Appendix A: Termination of the iterative algorithm
We prove that the iterative algorithm necessarily converges in a finite number of iterations. We do so by showing that the number of possible solutions is finite and that it is not possible to have a cycle (a number of iterations after which we find exactly the same solution). In our proof we assume that the discard option is available at each echelon level to decrease the notational complexity. The proof is straightforwardly adapted if discard is available at the central depot only.
Lemma 1
The number of possible solutions is finite.
Proof
If there are E echelon levels, then each resource can be located at the various echelon levels in 2^{E} ways. Since there are R resources, the total number of combinations for the resource locations is \(2^{E^{R}}\).

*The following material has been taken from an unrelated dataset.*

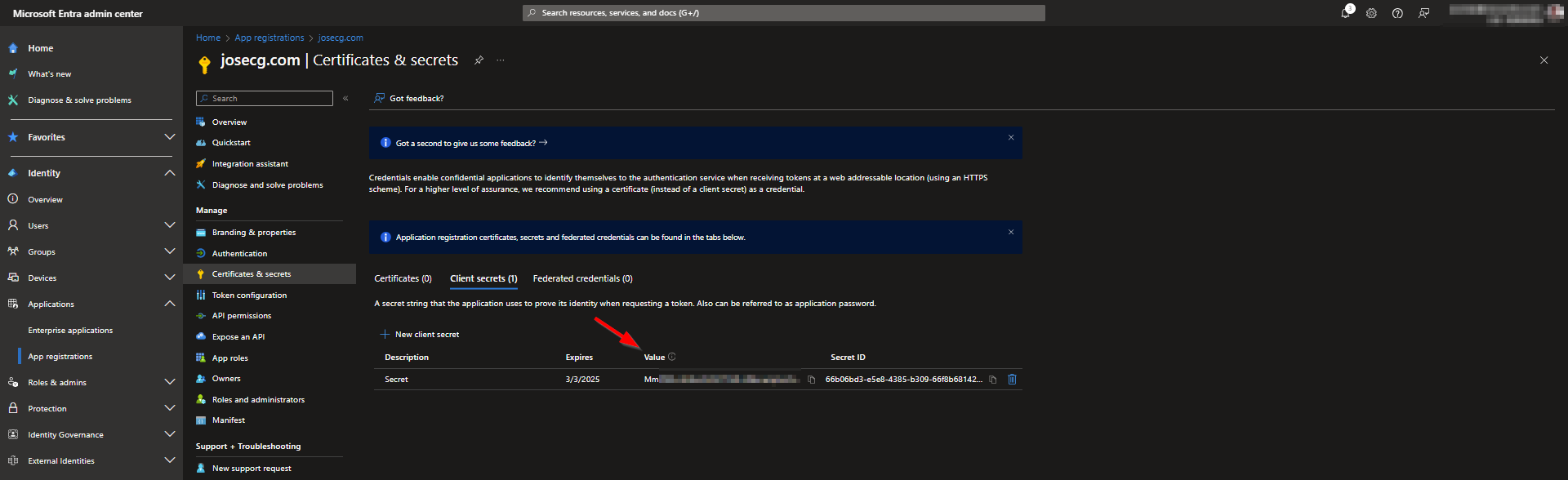Viewport: 1568px width, 480px height.
Task: Click the help question mark icon
Action: coord(1397,13)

Each component may be repaired or discarded at any of the E echelon levels, so there are 2⋅E repair/discard options per component. Since there are C components, there are (2⋅E)^{C} options in total. In fact, there are generally less combinations, since some repair/discard options are unavailable for a subcomponent given the repair/discard decision for its parent component.
Combining the options for the resources and the components shows that there are at most \(2^{E^{R}}\cdot (2\cdotE )^{C}\) possible solutions for the LORA problem. Due to the exact allocation of resources to echelon levels, some repair options may not be available for certain components.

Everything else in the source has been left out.